Par un arrêt du 11 février 2009, la chambre sociale de la Cour de cassation a jugé que "l'employeur ne peut apporter aux libertés individuelles ou collectives des salariés que des restrictions justifiées par la nature de la tâche à accomplir et proportionnées au but recherché ; qu'il ne peut ainsi, sauf circonstances exceptionnelles, ouvrir les sacs appartenant aux salariés pour en vérifier le contenu qu'avec leur accord et à la condition de les avoir avertis de leur droit de s'y opposer et d'exiger la présence d'un témoin ", en application des articles L. 120-2, devenu L. 1121-1 du code du travail, et 9 du code civil.
C'est ainsi, qu'un salarié licencié pour faute grave après un contrôle de son sac, en sa présence et avec son consentement, qui avait abouti à la découverte d'objets volés, obtient la cassation de l'arrêt qui avait considéré que son licenciement pour faute grave était justifié dans la mesure où il ne résulte pas de la décision de la Cour d'appel qu'il "avait été informé de son droit de s'opposer à l'ouverture de son sac et au contrôle de son contenu".

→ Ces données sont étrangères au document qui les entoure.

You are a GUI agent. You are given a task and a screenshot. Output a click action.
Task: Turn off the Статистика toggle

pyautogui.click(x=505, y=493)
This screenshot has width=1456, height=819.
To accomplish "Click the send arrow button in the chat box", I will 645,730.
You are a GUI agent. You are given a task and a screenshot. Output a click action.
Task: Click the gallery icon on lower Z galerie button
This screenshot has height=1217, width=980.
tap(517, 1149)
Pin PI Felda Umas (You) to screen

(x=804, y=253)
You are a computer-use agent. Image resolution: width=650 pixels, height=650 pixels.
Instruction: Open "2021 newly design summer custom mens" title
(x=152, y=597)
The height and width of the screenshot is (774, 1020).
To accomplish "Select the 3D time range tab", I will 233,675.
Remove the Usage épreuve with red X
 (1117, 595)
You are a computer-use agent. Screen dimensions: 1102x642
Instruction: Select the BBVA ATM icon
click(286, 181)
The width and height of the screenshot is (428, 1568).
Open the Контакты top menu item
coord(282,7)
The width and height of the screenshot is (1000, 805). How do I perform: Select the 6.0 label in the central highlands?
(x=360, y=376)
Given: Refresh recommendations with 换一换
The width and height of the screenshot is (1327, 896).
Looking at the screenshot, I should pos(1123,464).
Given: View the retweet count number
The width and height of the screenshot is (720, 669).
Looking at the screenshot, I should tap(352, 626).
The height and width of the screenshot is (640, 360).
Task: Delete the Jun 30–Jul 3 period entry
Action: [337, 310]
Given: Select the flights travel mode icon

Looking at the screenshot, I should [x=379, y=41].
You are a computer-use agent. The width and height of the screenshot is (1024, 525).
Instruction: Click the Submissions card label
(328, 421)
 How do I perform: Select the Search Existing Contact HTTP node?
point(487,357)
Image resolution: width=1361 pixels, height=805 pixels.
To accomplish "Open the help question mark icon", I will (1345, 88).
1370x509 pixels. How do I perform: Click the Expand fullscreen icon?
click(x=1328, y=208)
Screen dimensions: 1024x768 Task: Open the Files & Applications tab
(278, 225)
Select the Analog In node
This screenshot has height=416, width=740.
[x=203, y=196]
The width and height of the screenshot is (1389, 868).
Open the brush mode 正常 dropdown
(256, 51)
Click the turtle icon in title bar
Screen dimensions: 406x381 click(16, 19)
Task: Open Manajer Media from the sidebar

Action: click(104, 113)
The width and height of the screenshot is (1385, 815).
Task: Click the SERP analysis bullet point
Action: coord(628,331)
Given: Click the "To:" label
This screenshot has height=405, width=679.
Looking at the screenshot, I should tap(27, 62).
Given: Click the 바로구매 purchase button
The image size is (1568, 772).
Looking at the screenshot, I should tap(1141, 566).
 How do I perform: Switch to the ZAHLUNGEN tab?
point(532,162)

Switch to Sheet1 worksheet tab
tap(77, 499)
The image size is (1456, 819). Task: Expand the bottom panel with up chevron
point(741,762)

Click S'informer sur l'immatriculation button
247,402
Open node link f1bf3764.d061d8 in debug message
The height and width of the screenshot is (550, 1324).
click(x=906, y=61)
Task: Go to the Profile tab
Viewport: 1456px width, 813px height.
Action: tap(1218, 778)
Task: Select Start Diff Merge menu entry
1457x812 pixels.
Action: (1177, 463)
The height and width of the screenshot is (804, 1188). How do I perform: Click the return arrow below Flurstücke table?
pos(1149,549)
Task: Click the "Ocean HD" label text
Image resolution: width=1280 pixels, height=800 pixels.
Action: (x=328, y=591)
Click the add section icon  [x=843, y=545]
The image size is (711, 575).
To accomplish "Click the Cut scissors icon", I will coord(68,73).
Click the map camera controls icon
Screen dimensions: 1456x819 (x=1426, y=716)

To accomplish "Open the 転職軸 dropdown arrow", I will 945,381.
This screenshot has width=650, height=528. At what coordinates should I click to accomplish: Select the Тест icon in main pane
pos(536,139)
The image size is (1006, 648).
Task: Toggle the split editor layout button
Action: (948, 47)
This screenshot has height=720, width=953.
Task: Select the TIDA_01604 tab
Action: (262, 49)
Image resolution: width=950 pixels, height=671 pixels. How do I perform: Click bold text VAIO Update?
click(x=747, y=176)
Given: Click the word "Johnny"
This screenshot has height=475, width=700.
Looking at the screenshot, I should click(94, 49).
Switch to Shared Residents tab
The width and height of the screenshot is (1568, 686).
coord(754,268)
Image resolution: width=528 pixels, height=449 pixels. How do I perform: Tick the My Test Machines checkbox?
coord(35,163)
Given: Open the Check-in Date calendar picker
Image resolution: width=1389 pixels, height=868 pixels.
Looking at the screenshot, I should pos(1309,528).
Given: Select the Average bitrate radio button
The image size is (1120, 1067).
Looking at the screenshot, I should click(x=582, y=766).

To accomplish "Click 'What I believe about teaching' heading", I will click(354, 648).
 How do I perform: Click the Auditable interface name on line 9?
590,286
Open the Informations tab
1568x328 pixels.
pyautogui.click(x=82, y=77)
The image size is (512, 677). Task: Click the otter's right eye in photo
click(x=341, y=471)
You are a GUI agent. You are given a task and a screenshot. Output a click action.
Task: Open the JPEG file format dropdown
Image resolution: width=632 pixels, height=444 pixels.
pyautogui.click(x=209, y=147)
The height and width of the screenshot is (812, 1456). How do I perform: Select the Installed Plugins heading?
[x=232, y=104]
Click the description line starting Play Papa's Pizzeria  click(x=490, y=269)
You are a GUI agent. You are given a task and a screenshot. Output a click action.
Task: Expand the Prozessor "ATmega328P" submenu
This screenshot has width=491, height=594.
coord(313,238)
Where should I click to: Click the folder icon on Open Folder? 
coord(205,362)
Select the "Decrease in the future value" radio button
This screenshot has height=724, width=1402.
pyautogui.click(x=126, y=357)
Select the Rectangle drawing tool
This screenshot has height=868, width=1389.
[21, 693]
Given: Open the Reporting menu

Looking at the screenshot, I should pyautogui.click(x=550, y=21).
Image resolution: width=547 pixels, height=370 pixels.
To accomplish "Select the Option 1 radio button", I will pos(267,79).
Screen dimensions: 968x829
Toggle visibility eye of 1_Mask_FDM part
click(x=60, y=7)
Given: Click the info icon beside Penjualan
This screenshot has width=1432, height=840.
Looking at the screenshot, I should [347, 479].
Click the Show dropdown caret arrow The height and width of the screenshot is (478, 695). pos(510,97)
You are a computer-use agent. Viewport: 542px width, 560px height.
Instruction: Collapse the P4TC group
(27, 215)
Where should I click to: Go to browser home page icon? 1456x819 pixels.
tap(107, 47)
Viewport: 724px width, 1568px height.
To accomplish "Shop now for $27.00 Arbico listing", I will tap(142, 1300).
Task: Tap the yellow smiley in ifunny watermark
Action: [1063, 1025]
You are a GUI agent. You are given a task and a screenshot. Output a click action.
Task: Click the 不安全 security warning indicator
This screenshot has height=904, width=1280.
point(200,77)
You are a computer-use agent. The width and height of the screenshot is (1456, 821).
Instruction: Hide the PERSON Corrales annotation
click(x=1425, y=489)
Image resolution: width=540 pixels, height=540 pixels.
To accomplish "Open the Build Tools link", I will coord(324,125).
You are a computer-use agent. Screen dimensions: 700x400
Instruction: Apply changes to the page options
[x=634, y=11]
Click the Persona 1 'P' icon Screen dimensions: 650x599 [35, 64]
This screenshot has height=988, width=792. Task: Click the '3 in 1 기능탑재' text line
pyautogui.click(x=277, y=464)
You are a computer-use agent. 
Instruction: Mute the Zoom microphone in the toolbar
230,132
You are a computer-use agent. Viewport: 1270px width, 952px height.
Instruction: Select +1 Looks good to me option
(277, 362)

Si cet arrêt tend à donner l'image d'une prime à la fraude, il présente le mérite de rappeler la rigueur des procédures de licenciement.
Par arrêt du 13 janvier 2009, la chambre sociale de la Cour de cassation a jugé qu'en application de l'article L. 212-15-1 devenu L. 3111-2 du code du travail, ont "la qualité de cadre dirigeant les cadres auxquels sont confiées des responsabilités dont l'importance implique une grande indépendance dans l'organisation de leur emploi du temps, qui sont habilités à prendre des décisions de façon largement autonome et qui perçoivent une rémunération se situant dans les niveaux les plus élevés des systèmes de rémunération pratiqués dans leur entreprise ou établissement ".
La Cour de cassation a précisé que ces critères sont cumulatifs et que "le juge doit vérifier précisément les conditions réelles d'emploi du salarié concerné, peu important que l'accord collectif applicable retienne pour la fonction occupée par le salarié la qualité de cadre dirigeant ".
Cette définition n'est pas neutre dans la mesure où les cadres dirigeants ne bénéficient pas en principe de la réglementation relative à la réduction du temps de travail.
Par un arrêt du 13 janvier 2009, la Chambre sociale de la Cour de cassation a jugé que "si l'usage fait par le salarié de son domicile relève de sa vie privée, des restrictions sont susceptibles de lui être apportées par l'employeur à condition qu'elles soient justifiées par la nature du travail à accomplir et qu'elles soient proportionnées au but recherché ".
C'est dans ces conditions qu'a été jugé légal un réglement intérieur interdisant aux membres du personnel éducatif d'un établissement spécialisé dans l'accueil des mineurs en difficulté de recevoir à leur domicile des mineurs placés dans l'établissement, dans la mesure où cette restriction à la liberté du salarié, justifiée par la nature du travail à accomplir et proportionnée au but recherché, est légitime.